Four-year-olds: 10-15 minutes is sustainable. Two worksheets per session is plenty. If your child loses focus, stop — there is no virtue in pushing through. Worksheets are tools, not curriculum.
Five-year-olds: 15-20 minutes works for most. By this age children can usually hold a pencil with a tripod grip and complete simple worksheets independently — but stay nearby. Praise effort and process ('You worked so carefully on that letter!') rather than the result.
What worksheets cannot do
Worksheets are quiet, paper-based practice. They do not replace play, conversation, picture books, outdoor time, or open-ended art. The American Academy of Pediatrics' guidance for ages 3-5 is consistent: most learning at this age happens through unstructured play and back-and-forth conversation with caregivers. Use these printables for 10-20 minutes a day at most, then put them away and read a story.

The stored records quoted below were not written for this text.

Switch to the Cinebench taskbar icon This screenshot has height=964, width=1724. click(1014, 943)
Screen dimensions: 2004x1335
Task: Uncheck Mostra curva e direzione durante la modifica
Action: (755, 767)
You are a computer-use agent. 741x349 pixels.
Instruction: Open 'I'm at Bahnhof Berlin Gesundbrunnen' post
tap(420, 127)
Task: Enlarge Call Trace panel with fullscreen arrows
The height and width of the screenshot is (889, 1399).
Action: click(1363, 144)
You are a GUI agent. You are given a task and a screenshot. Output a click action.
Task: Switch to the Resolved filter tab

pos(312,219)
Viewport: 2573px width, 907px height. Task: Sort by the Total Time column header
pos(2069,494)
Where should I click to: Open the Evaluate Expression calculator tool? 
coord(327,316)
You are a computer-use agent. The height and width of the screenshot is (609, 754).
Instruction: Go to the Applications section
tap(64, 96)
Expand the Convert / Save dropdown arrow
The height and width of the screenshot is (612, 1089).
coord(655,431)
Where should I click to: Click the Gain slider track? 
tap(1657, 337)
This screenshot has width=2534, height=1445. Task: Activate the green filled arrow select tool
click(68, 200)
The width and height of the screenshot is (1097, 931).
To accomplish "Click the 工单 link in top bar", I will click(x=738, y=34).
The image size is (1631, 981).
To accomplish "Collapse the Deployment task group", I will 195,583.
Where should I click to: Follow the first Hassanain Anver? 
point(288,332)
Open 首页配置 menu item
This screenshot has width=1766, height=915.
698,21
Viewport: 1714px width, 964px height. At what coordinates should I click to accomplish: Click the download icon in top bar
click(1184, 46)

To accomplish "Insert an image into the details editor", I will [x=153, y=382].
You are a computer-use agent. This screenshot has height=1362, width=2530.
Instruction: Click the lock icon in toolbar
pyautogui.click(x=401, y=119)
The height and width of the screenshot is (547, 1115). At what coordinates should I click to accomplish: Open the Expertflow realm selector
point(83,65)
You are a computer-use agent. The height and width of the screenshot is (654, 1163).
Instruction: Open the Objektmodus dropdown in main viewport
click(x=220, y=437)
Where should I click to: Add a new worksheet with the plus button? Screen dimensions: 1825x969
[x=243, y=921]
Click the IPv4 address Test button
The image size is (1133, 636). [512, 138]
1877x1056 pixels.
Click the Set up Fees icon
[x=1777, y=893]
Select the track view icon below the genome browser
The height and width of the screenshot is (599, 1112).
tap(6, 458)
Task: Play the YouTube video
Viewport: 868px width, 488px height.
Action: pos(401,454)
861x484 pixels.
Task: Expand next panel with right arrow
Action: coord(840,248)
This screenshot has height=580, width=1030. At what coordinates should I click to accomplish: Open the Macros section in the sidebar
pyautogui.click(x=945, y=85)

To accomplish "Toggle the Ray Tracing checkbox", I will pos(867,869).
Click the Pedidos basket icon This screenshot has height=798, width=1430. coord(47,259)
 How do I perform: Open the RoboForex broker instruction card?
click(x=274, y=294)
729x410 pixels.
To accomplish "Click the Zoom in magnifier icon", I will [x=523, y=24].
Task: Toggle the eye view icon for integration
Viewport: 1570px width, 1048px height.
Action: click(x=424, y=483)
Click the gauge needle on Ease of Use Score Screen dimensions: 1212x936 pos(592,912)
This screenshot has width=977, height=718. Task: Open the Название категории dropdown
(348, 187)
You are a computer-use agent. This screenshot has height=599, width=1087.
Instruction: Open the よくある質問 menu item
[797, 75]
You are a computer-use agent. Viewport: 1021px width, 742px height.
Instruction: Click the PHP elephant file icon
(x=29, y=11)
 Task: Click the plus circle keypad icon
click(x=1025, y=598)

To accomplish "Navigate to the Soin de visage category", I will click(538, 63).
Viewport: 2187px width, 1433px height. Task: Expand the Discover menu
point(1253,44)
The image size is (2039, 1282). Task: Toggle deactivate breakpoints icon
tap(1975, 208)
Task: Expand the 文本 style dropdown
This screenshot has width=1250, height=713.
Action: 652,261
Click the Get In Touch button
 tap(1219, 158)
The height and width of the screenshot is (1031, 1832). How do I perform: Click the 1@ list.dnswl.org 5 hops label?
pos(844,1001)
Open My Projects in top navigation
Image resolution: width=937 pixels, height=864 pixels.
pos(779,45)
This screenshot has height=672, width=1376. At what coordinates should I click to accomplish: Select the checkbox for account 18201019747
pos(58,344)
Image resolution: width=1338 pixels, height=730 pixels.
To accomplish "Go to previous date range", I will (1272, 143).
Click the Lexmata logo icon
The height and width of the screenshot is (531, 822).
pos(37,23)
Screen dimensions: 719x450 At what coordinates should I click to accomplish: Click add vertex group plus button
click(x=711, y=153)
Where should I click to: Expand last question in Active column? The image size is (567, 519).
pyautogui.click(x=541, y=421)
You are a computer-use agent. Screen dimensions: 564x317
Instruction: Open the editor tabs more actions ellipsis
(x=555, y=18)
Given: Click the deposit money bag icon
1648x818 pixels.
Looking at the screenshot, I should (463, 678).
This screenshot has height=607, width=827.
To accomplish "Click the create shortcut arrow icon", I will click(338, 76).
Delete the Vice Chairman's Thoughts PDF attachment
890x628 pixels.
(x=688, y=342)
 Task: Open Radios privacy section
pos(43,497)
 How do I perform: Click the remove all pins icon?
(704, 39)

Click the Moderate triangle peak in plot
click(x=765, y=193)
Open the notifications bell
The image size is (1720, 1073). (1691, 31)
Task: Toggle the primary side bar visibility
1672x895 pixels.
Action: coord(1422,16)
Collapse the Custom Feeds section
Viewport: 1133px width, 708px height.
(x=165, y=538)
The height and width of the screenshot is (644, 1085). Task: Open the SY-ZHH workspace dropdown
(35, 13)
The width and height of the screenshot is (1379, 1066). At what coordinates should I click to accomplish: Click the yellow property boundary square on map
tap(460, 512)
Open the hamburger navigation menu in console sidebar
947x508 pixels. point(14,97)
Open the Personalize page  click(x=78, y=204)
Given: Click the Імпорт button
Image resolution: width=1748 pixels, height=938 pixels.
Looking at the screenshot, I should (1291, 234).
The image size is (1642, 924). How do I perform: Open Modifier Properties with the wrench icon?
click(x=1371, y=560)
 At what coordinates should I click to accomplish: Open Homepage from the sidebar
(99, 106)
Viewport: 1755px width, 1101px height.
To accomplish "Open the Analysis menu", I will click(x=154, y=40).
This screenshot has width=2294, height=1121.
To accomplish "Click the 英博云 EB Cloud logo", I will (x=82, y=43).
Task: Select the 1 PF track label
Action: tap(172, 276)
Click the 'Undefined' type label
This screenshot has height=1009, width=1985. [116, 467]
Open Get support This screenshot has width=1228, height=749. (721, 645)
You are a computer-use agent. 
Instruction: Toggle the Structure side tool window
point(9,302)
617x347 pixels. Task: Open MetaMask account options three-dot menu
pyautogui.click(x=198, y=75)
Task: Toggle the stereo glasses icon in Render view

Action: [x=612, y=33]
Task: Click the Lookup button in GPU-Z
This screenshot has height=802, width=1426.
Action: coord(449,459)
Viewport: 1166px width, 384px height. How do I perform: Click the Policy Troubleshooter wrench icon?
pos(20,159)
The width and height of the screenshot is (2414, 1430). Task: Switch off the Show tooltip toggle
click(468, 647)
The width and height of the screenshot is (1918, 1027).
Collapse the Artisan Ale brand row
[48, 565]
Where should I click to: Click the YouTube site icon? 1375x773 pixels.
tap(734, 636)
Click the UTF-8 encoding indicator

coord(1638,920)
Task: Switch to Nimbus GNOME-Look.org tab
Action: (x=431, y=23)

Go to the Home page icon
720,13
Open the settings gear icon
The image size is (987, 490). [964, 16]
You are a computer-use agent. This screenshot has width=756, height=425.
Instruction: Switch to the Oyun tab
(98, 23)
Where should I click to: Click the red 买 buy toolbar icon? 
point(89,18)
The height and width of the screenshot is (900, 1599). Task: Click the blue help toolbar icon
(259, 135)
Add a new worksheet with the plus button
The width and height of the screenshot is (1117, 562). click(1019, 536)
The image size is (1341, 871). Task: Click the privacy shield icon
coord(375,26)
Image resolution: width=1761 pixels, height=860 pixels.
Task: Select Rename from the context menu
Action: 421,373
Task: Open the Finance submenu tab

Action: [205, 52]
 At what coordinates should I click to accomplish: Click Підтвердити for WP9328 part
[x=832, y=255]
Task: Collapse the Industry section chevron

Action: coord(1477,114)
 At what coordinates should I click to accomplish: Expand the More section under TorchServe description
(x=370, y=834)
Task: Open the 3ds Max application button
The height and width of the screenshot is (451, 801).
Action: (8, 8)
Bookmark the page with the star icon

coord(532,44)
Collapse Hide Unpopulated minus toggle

Frequently asked questions
What age are these worksheets for?
Most are designed for ages 3-5. Tracing pages and number worksheets work for children as young as 2.5 if your child is ready. Sight words and dot-to-dot puzzles up to 20 work well for kindergarten-aged 5-year-olds.
Are these really free?
Yes. No email required, no premium tier. Click the download button and the PDF opens. Print as many copies as you want. The whole CellieKids site is free.
Can I use these in my classroom or daycare?
Yes. Worksheets are licensed for personal AND educational use — print them for your students. The only restriction is you can't repackage and sell them.
How often should we do worksheets?
5-20 minutes per day is plenty for ages 3-5. The skill matters less than the routine. Daily 10 minutes beats weekly 60 minutes.